------ PROVIDED RECORDS ------
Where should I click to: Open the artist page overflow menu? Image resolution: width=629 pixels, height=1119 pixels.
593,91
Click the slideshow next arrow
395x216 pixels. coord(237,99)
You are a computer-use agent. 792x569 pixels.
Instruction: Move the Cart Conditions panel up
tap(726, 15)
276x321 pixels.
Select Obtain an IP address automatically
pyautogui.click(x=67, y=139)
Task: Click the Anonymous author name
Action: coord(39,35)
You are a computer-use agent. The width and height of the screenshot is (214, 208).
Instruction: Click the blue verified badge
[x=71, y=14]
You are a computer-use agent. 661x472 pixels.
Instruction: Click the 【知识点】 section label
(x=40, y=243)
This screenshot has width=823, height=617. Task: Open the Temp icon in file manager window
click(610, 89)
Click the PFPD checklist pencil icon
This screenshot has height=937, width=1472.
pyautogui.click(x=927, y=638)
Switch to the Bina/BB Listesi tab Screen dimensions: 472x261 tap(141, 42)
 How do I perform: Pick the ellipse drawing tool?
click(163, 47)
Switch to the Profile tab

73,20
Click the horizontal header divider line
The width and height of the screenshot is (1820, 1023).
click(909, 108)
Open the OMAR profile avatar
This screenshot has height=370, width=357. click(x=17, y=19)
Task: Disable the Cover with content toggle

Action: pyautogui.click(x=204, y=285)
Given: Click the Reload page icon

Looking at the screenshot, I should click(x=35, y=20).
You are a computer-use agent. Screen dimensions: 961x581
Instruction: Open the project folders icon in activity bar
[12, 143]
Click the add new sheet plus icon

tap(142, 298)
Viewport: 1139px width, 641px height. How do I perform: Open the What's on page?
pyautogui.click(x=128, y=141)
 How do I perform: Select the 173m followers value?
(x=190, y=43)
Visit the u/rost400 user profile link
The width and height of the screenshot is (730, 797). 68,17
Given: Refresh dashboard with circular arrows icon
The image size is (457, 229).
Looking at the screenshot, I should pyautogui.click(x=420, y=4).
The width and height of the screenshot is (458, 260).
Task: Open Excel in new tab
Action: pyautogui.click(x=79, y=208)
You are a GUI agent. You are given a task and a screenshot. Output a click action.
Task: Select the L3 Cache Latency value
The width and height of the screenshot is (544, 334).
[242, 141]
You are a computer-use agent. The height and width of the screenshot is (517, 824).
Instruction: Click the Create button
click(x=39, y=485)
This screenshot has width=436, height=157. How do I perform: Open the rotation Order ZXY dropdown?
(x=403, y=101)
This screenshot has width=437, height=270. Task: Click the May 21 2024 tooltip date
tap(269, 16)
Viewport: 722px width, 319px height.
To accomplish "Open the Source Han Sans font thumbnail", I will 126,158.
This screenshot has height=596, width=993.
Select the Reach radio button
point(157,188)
------
* [WHAT YOU HAVE TO DO]: Copy out each line of the data in which the word "agent" appears.

* [RESULT]:
You are a computer-use agent. 792x569 pixels.
You are a computer-use agent. The width and height of the screenshot is (214, 208).
You are a computer-use agent. 661x472 pixels.
You are a computer-use agent. Screen dimensions: 961x581
You are a GUI agent. You are given a task and a screenshot. Output a click action.
You are a computer-use agent. The height and width of the screenshot is (517, 824).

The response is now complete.